Task brief: For the entries below, report every line that includes the word "agent".
::: Extracted material
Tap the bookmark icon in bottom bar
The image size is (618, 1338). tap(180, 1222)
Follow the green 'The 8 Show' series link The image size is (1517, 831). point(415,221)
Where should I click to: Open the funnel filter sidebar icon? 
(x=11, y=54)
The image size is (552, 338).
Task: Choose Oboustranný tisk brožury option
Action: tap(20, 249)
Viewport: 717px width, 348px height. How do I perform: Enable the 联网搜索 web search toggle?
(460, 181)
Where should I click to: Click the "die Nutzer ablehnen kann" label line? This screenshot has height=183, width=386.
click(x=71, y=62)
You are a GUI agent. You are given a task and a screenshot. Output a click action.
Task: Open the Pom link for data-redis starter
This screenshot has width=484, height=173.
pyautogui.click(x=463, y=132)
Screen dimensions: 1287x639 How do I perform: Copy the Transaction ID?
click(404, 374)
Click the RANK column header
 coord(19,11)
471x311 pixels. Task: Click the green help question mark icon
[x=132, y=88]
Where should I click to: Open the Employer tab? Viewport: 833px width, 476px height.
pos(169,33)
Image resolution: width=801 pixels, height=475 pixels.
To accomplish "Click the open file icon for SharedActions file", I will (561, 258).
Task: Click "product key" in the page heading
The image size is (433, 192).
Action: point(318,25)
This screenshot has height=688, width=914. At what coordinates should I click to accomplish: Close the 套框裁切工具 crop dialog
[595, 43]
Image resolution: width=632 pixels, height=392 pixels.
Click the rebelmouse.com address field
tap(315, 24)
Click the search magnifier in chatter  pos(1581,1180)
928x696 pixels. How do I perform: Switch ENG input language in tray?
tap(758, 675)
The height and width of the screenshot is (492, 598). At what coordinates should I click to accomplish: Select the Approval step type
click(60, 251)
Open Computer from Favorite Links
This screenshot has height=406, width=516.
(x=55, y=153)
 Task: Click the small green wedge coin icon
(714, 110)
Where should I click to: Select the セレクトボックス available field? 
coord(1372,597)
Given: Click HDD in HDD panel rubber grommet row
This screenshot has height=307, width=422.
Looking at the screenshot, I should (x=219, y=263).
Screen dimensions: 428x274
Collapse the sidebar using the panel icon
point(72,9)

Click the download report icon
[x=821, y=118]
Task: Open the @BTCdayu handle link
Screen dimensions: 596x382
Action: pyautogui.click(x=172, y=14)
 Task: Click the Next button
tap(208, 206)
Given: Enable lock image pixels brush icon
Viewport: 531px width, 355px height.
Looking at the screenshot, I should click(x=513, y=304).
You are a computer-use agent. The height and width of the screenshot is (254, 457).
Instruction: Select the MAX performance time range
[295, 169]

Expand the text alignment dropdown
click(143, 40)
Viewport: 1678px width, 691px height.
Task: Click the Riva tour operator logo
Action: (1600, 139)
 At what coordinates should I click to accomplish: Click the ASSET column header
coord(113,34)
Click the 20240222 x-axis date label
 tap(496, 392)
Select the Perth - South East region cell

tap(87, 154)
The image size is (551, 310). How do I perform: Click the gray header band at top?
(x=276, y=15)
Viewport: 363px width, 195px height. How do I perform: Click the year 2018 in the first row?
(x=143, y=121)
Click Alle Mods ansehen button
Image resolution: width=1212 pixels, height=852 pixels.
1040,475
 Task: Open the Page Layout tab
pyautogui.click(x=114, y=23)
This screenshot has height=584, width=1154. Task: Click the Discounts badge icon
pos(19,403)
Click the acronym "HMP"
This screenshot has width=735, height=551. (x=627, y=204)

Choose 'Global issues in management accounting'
::::::
Result:
You are a GUI agent. You are given a task and a screenshot. Output a click action.
You are a computer-use agent. The height and width of the screenshot is (254, 457).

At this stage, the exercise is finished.